### TEXT
And right now, unless Clemson or Washington gets in the way, all roads appear to either Michigan or Ohio State playing Alabama for the whole thing.
Isn’t that the best way to find out?
Strike a pose
BYU’s Jamaal Williams ranks second in the nation with 866 rushing yards through six games, but it’s the last three games that should demand your attention. Williams has 84 carries for 618 yards — 7.4 yards per carry — and nine TDs in a loss to West Virginia and wins against Toledo and Michigan State.
He had 163 yards and a pair of TDs against the Spartans. He’s played five Power 5 schools so far, and they get Mississippi State this week before Boise State. Williams probably won’t get the Heisman finalist benefit of the doubt over a player like Florida State’s Dalvin Cook, who ranks third in the nation with 785 yards and seven TDs or perhaps even over FBS leader Donnel Pumphrey, who has 891 yards and nine TDs. Why wouldn’t Williams deserve consideration if he continues at that pace?

### RAW DATA

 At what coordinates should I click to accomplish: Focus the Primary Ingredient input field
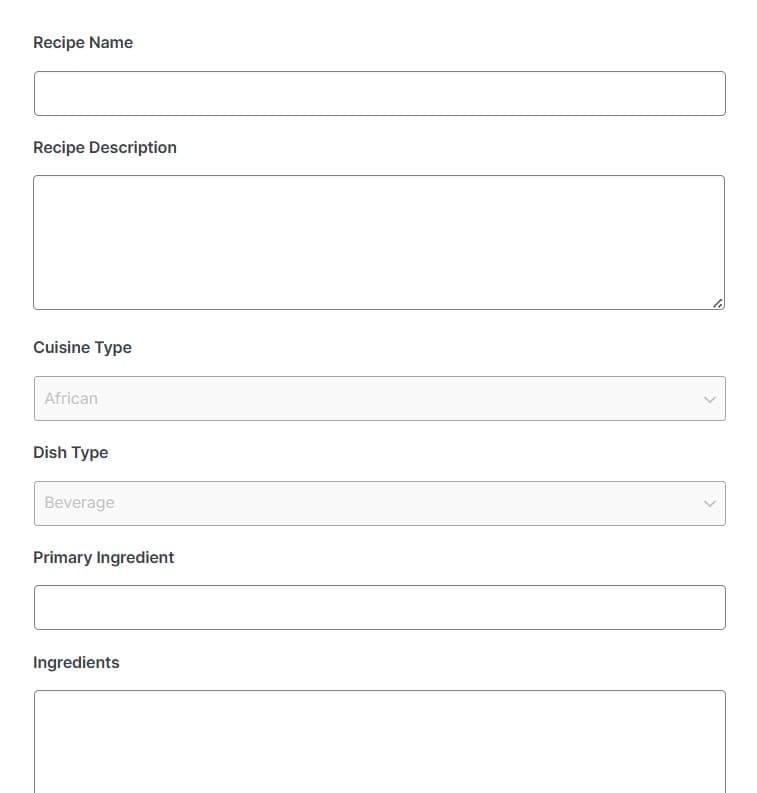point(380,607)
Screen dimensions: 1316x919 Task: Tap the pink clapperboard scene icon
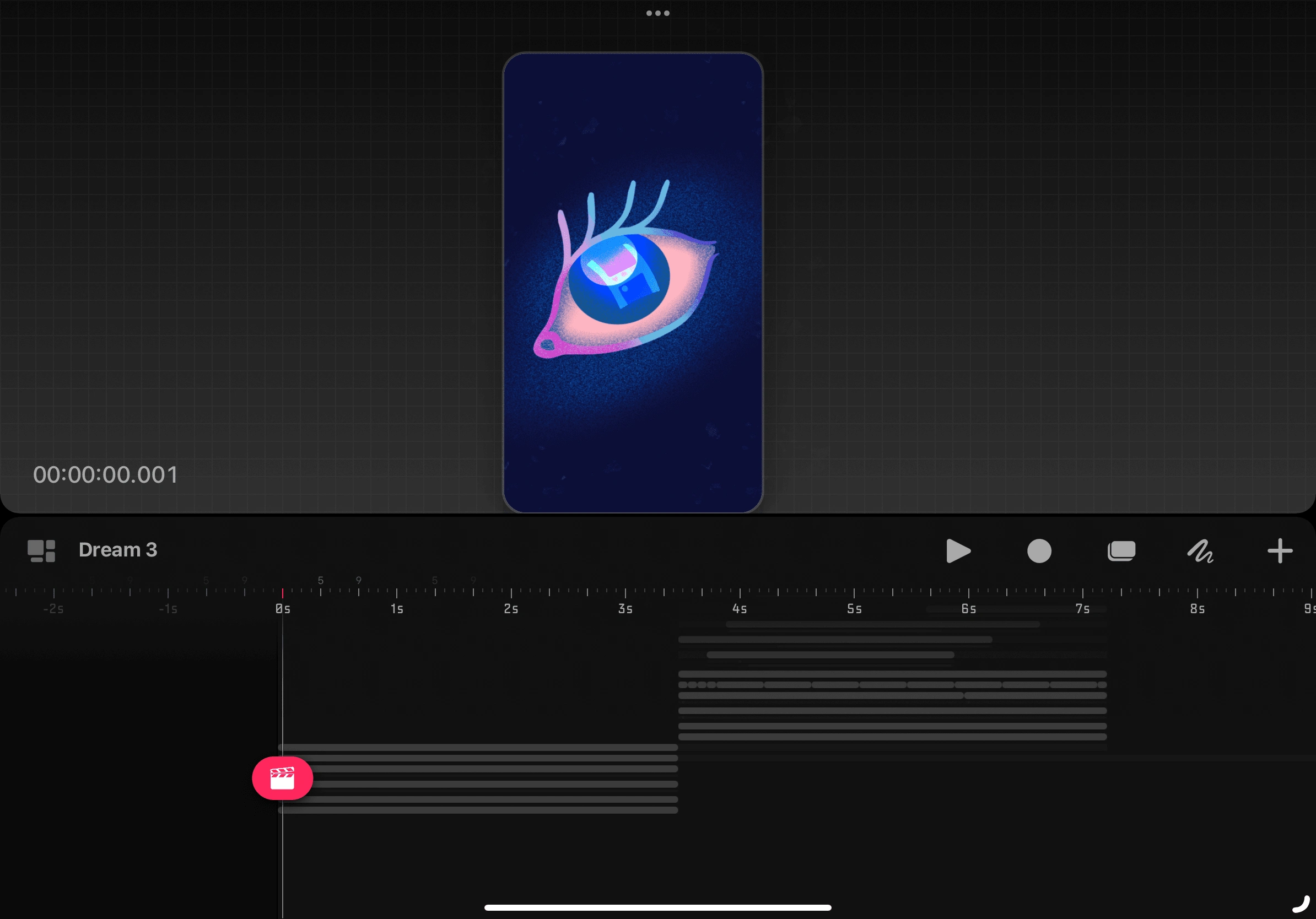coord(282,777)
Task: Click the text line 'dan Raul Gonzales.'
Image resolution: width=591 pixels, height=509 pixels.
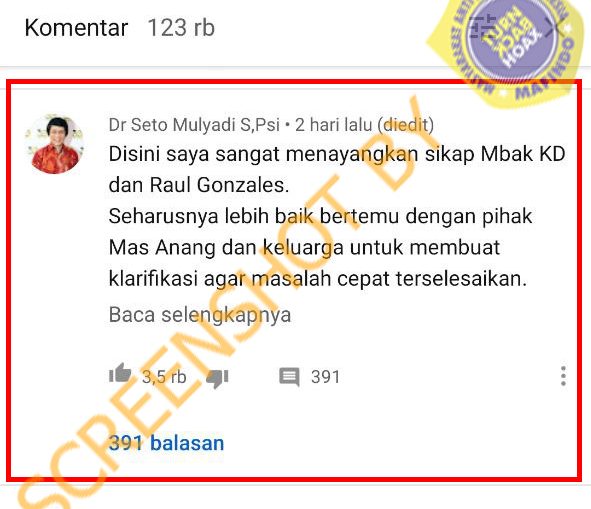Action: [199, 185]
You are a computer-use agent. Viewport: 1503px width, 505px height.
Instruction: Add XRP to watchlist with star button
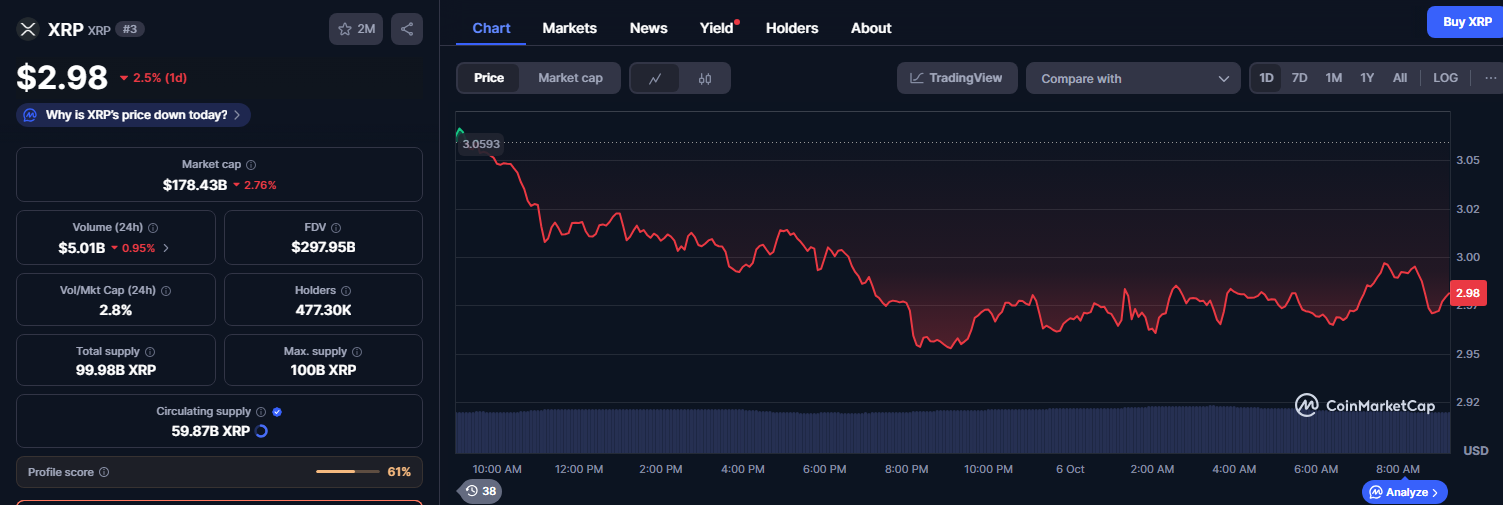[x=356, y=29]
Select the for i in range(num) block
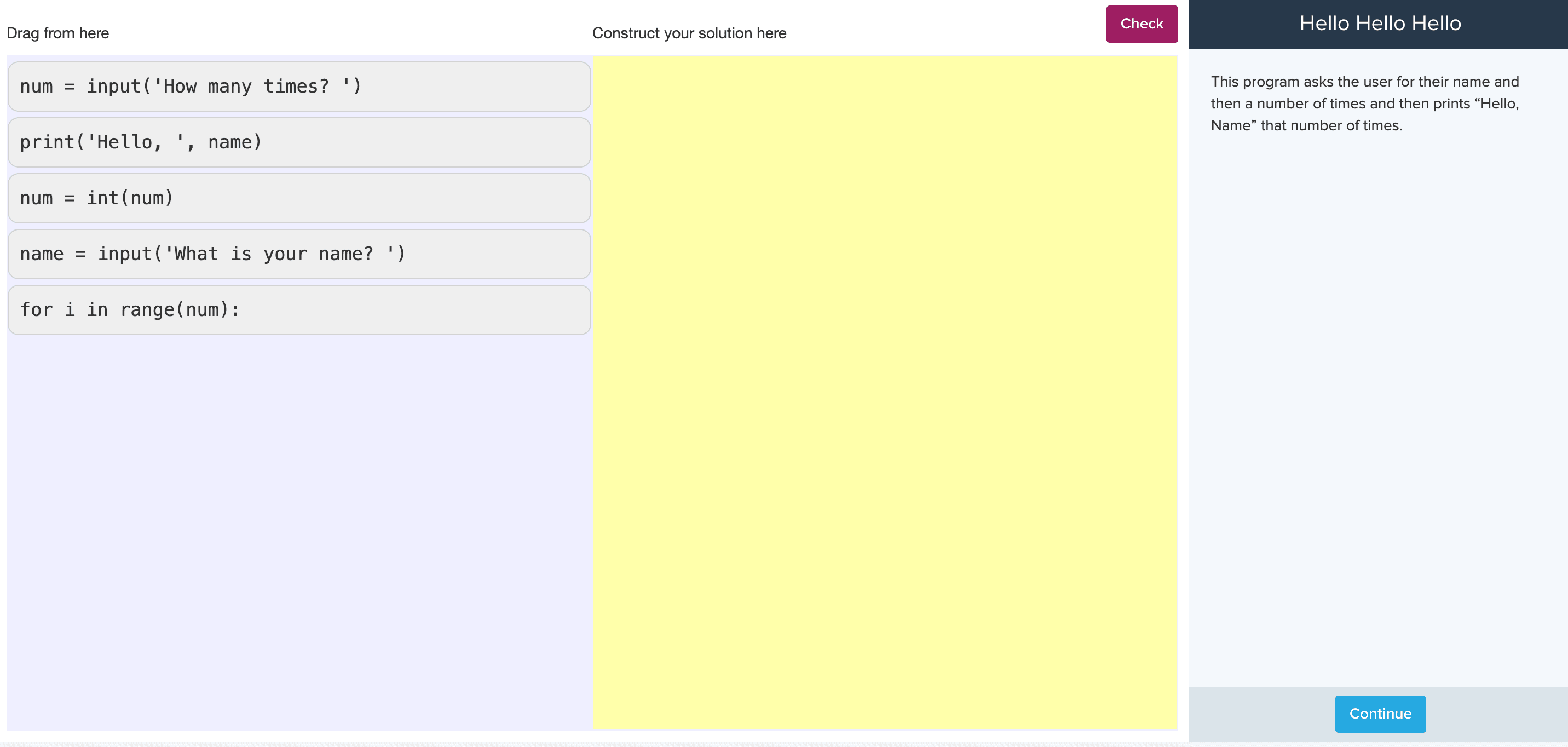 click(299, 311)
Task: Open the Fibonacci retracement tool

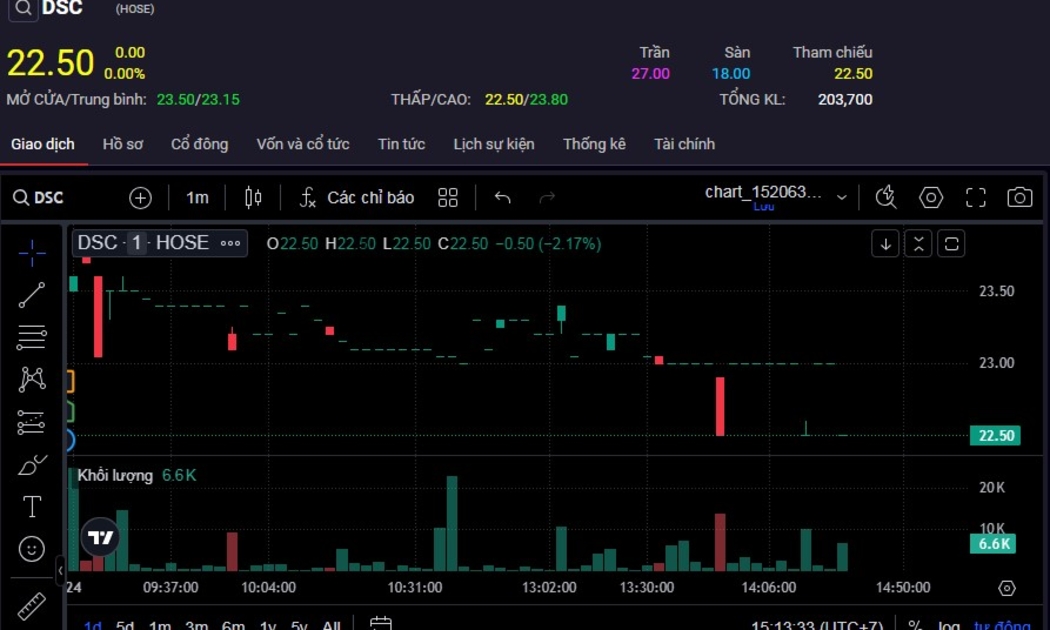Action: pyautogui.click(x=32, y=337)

### TASKS FOR THIS EXERCISE
A. Name every individual football player mentioned in the college football text.
B. In the listing, rewrite the lines beginning with the line that contains "Select the for i in range(num) block" and continuing through the end of the listing, replacing "tool" with "drawing" and leaving everything else unchanged. Omit the pictures.
The listing bears no relation to the college football text.

### SOLUTIONS FOR EACH TASK
A. Jamaal Williams, Dalvin Cook, Donnel Pumphrey

B.
Select the for i in range(num) block
 click(299, 311)
Task: Open the Fibonacci retracement drawing

Action: pyautogui.click(x=32, y=337)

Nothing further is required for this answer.